Answers from the Automotive Experts

Amanda J. Pierce, MBA Carol, A "whining noise" can be caused by a number of malfunctions...A failing alternator, a faulty wheel bearing, a torque converter. You can start with the simple and have your alternator tested at a local auto parts store for free.

Bogi Lateiner, Owner and Technician at 180 Degrees Automotive Hi Carol, Noises are often tough to diagnose without hearing it... there are several things that I think of right away though. A power steering pump or even oil pump on its way out could be the culprit. I have heard electrical fans, secondary air pumps, and even drive shaft problems all described as a whine. A lot depends on when it does it, if it is speed dependent or constant, and where it sounds like the noise is coming from.

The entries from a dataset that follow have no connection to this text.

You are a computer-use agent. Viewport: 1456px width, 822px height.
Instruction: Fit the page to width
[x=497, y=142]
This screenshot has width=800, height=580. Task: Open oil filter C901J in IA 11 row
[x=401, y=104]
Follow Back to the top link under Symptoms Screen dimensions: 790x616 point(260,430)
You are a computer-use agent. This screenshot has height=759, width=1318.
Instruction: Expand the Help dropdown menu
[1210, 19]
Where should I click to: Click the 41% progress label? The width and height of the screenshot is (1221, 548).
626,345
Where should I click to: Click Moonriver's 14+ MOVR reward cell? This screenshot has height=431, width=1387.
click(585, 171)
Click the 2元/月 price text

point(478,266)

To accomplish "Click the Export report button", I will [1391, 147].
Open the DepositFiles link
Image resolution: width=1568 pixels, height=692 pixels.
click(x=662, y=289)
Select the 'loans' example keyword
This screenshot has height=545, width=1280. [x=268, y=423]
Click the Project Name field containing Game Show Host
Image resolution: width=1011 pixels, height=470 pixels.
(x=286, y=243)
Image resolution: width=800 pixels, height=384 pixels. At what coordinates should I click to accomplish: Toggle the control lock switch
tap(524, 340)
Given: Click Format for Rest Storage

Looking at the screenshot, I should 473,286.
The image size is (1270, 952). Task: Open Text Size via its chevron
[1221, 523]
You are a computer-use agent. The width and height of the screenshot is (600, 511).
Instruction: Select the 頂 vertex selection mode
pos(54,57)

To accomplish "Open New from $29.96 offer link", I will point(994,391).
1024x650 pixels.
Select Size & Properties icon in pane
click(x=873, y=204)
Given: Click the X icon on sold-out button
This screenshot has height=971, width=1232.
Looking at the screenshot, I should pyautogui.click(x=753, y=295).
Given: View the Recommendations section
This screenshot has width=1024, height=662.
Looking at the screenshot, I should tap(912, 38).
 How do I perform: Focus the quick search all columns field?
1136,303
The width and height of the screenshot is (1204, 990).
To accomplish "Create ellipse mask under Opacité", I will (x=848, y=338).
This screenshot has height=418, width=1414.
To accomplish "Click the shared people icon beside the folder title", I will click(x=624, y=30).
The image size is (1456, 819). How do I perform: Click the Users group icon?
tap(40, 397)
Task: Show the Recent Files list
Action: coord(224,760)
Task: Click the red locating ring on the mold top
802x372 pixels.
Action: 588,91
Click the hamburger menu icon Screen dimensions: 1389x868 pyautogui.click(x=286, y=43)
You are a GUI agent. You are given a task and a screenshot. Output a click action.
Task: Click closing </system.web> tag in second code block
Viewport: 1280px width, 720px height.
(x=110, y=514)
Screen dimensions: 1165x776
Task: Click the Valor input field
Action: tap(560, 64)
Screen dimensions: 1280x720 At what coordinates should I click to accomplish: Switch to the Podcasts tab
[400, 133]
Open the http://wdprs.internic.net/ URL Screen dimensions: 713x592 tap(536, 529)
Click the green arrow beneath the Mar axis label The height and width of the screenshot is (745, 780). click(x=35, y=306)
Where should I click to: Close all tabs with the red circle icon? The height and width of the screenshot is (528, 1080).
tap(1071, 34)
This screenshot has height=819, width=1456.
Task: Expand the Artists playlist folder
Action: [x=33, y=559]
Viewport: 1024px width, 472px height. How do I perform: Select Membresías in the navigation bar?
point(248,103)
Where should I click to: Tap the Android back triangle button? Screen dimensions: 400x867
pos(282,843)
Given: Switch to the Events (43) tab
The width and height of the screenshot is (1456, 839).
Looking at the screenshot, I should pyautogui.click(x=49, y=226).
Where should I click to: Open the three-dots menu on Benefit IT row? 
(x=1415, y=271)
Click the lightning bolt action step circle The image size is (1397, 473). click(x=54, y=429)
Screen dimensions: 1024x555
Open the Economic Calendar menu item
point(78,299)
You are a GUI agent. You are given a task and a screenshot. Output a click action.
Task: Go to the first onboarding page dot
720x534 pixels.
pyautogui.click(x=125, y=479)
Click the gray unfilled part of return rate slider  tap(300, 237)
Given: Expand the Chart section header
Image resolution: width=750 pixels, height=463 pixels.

I would pay attention to all of these things and and bring it to a mechanic you trust. Maybe go on a test drive with her/him to make sure you are both talking about the same noise... Hope that helps! Bogi Lateiner 180 Degrees Automotive

Karen Davis, Service Manager at Smith Stokes Carol, Its hard to tell what you might be hearing without actually driving it. The CTS is not having any specific problems like you are mentioning. Usually a whining sound is either a gear or bearing noise. One possibility could be a wheel bearing, especially if it changes when you turn one way or another. You can have a whine in the transmission. While driving you could try shifting into neutral when safe to do so and see if the noise changes. Also, check your fluids and see if anything smells burnt. Especially transmission and power steering fluid. Good luck!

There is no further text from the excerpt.